Spending categories for joint and individual expenses
As you write down your expenses, you may notice they fall into different categories. One partner, for example, might have a student loan to pay off — an individual expense. But a mortgage or rent might be a shared expense. How you handle individual and shared expenses will depend on how you agree to split expenses as a couple.
Some couples split everything 50-50. This method works well for people who have similar salaries and debt loads. In this case, all expenses are shared expenses. Others negotiate different ratios or split some expenses and share others.
Whatever you decide to do, make sure to organize expenses for your situation. For example, if you share some expenses but handle others individually, you could have three columns: shared, partner one and partner two.
Remember, not everything needs to be equal.

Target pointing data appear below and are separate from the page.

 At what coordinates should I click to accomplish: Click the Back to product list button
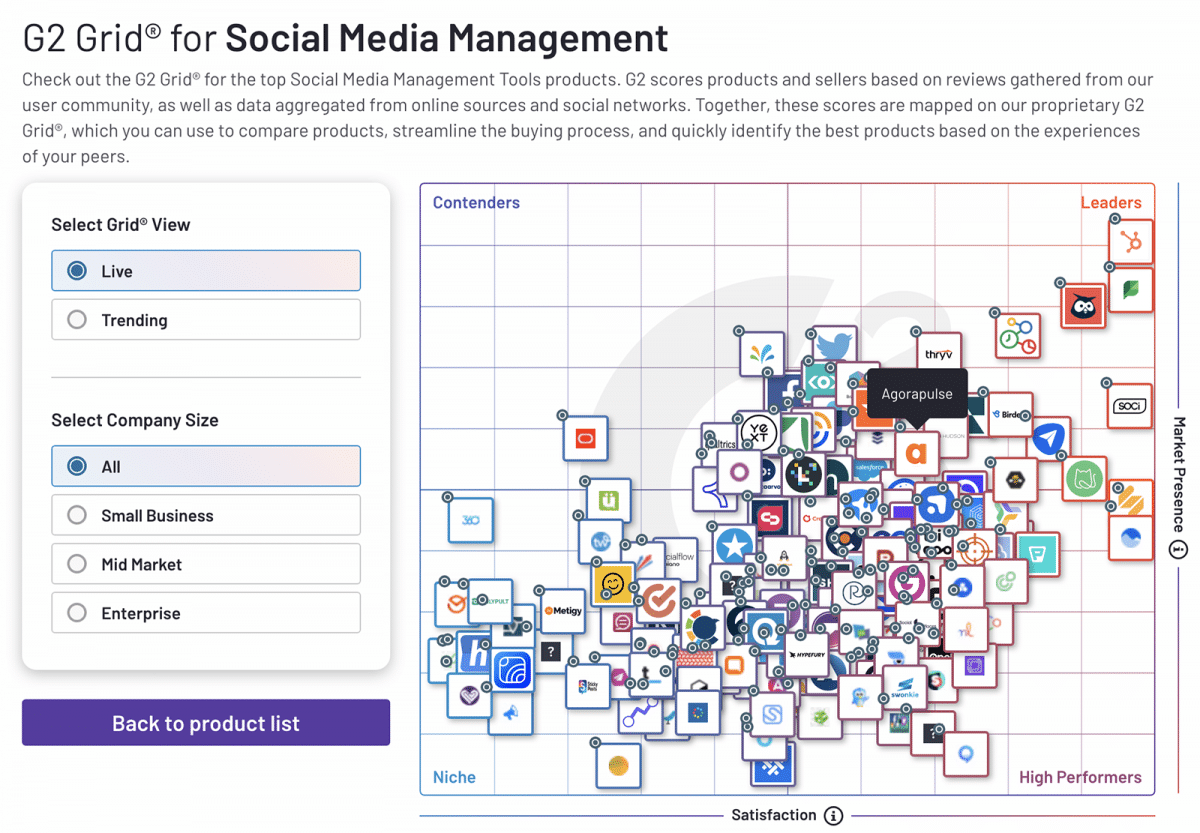(206, 723)
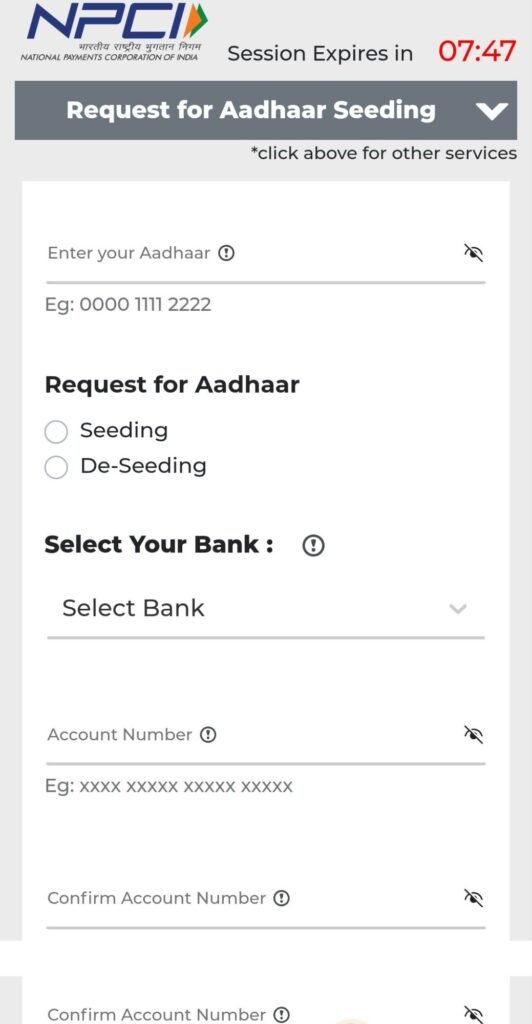Screen dimensions: 532x1024
Task: Click the NPCI logo
Action: [x=115, y=32]
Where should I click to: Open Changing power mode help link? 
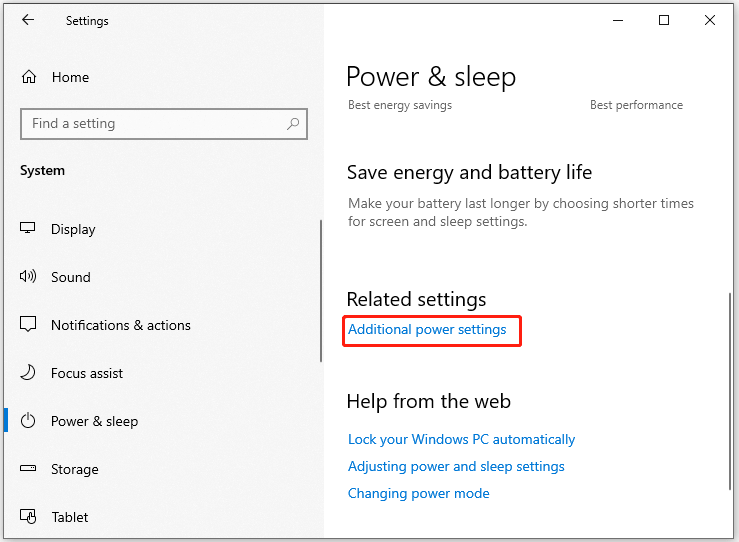coord(419,493)
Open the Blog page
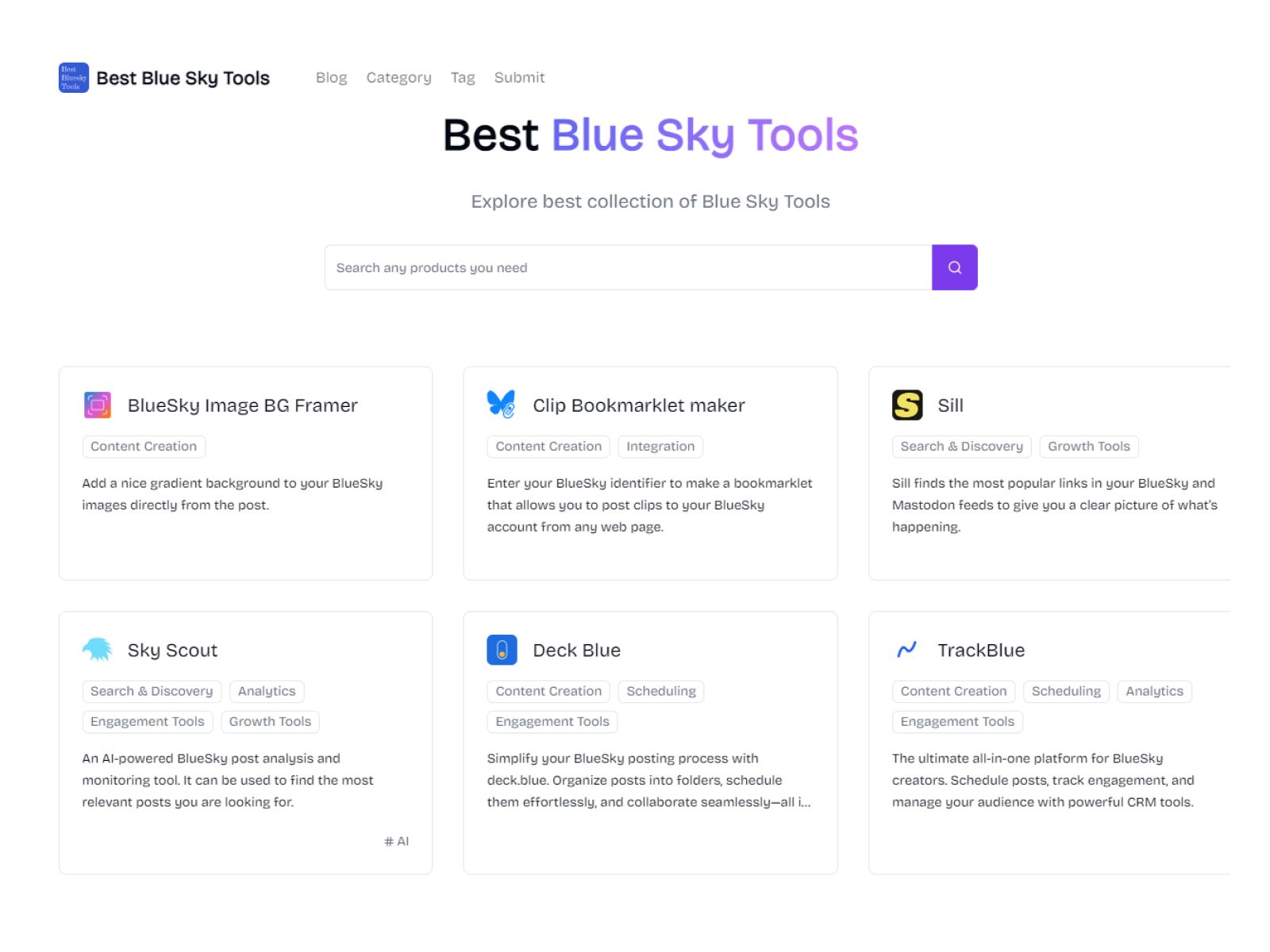The width and height of the screenshot is (1270, 952). click(x=331, y=77)
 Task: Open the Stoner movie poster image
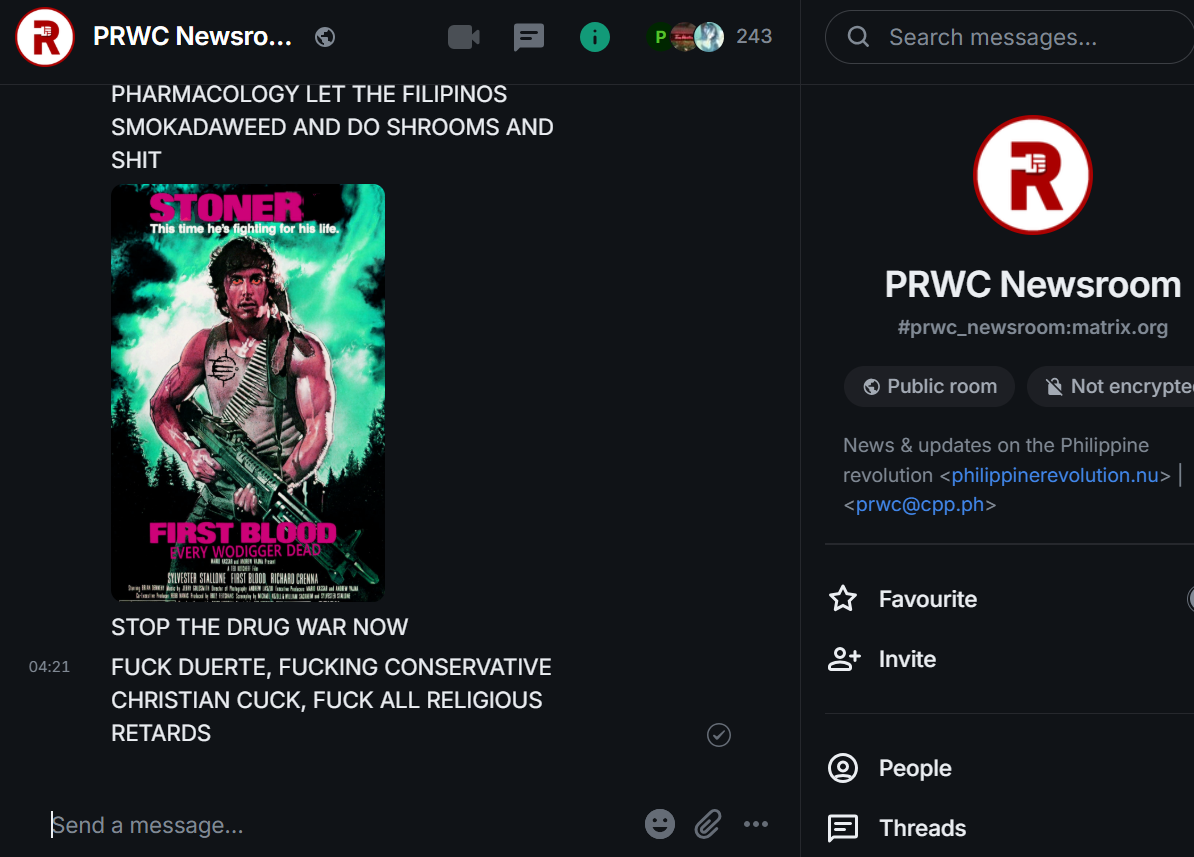point(248,392)
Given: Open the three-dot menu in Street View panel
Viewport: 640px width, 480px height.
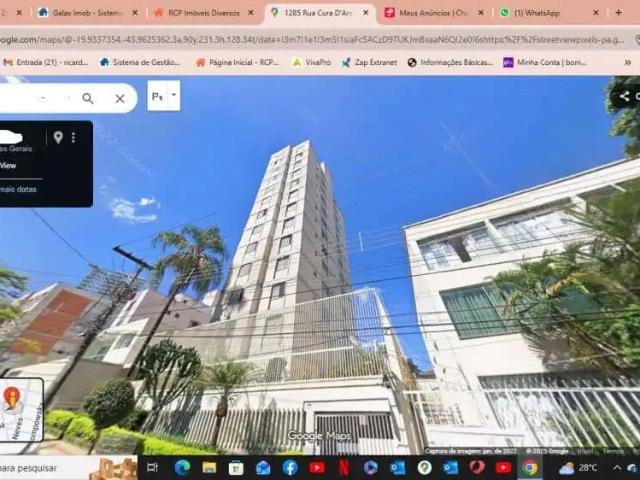Looking at the screenshot, I should point(73,137).
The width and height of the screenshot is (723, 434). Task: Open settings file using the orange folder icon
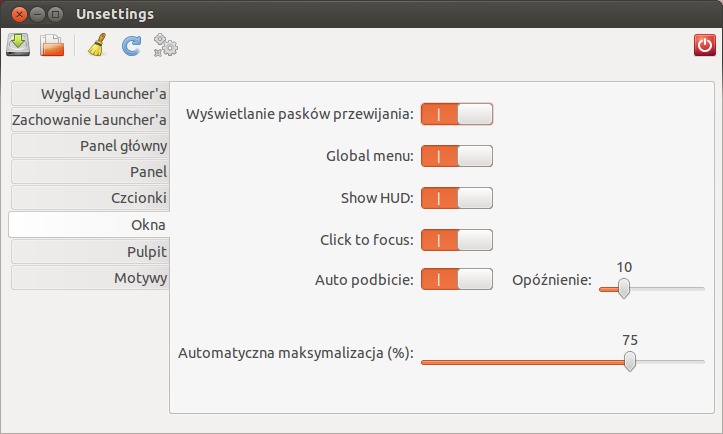coord(52,45)
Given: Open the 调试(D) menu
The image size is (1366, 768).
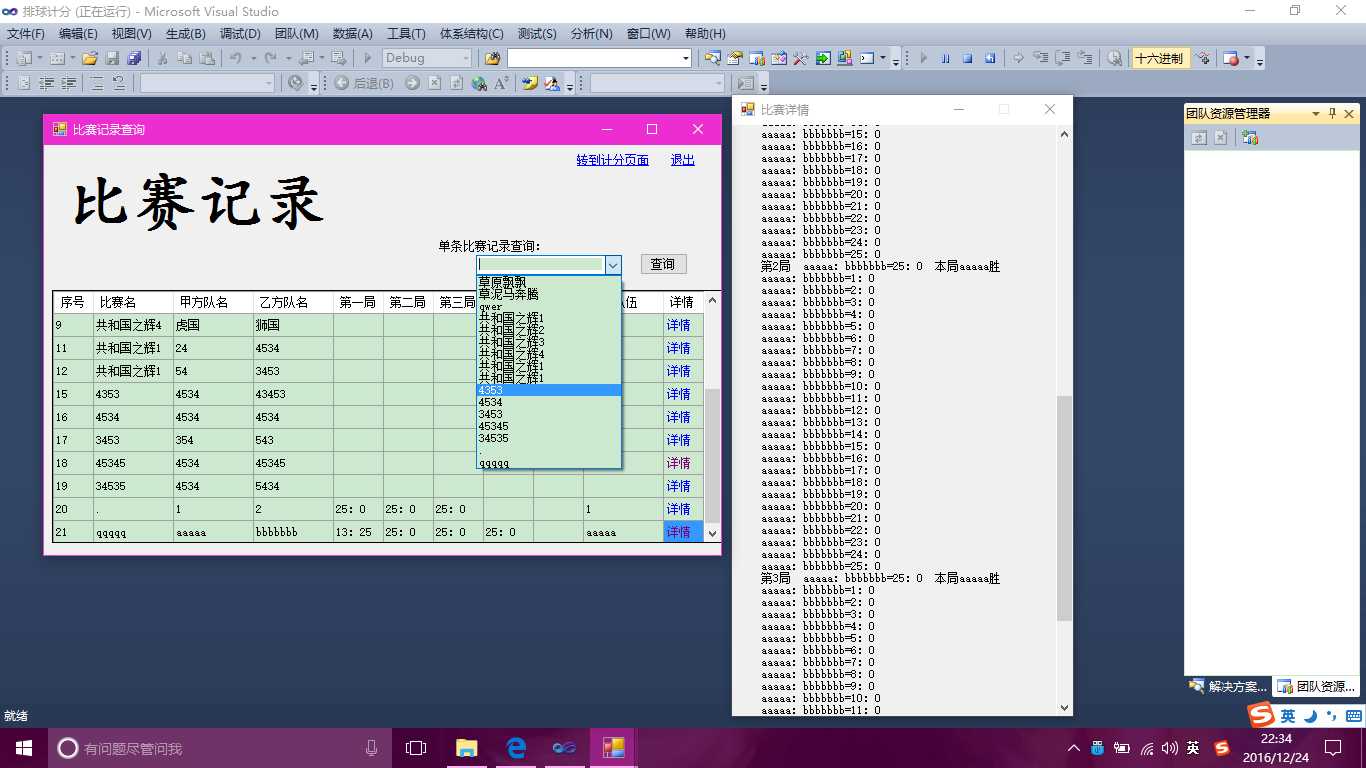Looking at the screenshot, I should point(240,34).
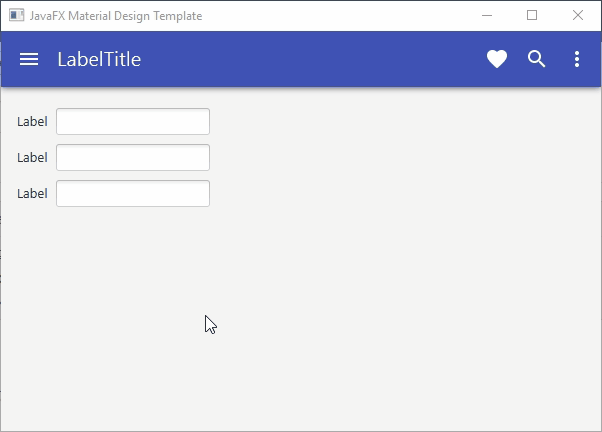Open the three-dot overflow menu
This screenshot has height=432, width=602.
[577, 59]
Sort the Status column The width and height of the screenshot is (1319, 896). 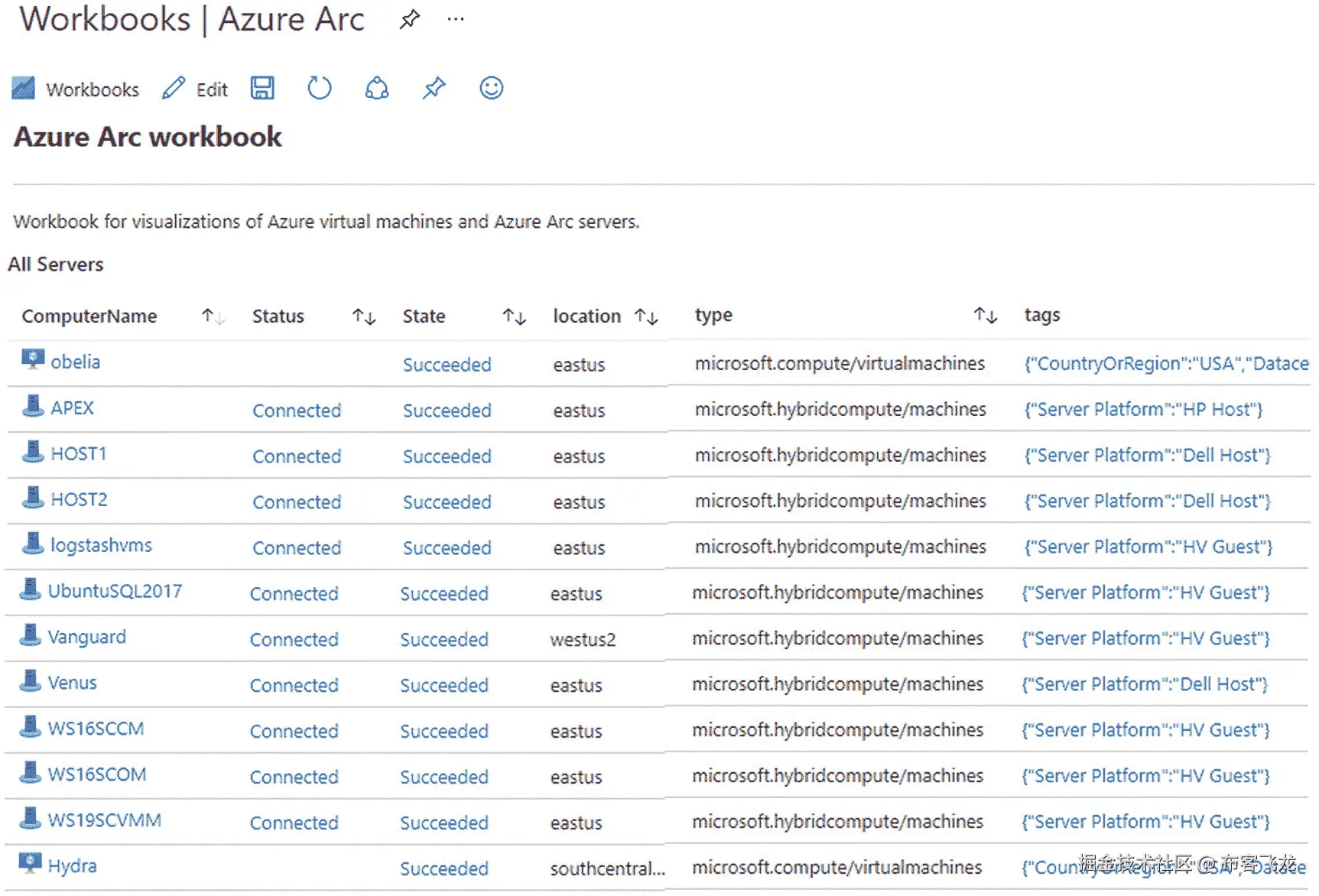[364, 317]
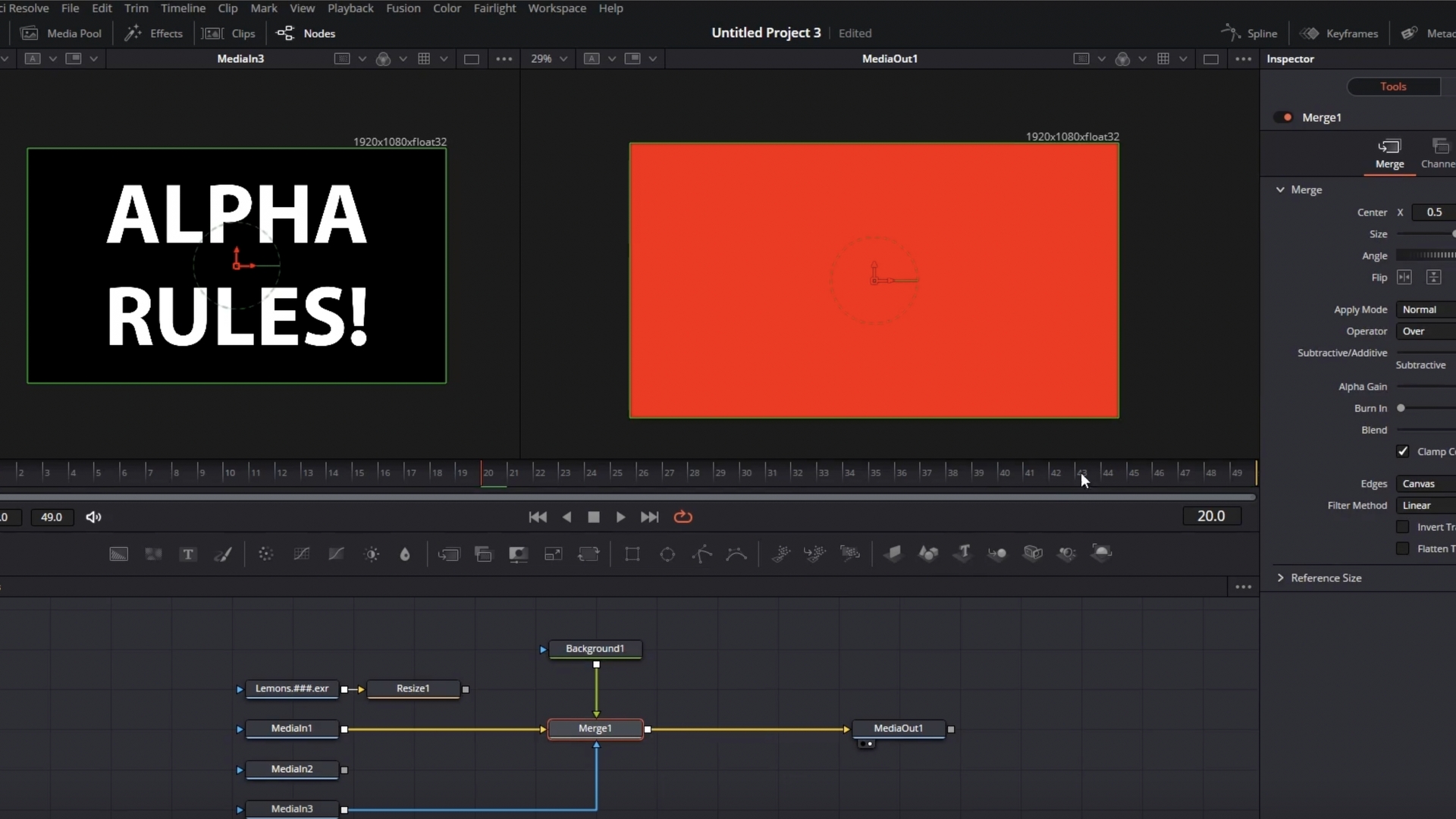Add a Text 3D node

coord(963,554)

If one person makes substantially more than the other, it’s unlikely both will be able to contribute the same amount. Your job is to build a household budget that works for you as a couple, and that takes honest communication. Get ahead of these money issues with a chat about financial priorities.
Now that you’ve worked together to create a budget, you’re one step closer to managing your money as a team.
When you subtract your expenses from your income, whatever’s left is money you can use to invest or save without overspending. You can decide with your partner whether to pool surplus money, use it separately or do a combination of the two. For instance, if you have $500 left and your partner has $800, you might opt to both put $300 toward your down payment and then spend the rest however you choose.
Your budget is also useful for managing your money more effectively. For instance, if you notice that you’re spending a lot on take-away food, you could find more to invest or save by eating in more or packing a lunch from home.
Like anything else, budgeting gets easier with practice. Luckily, there are great tools to help you stay on track. The Scotia Smart Money by Advice+ is a tool on the Scotiabank mobile app1 that puts your finances in the palm of your hand. You can set up your individual budget through Scotia Smart Money. You can categorize and track your expenses, set spending limits and access on-the-fly money information, from cash flow to credit reports.
Bottom line
Relationships are about learning to work together as a team. When you prioritize money matters with your partner, you can look forward to meeting your personal and joint financial goals — now and in the future.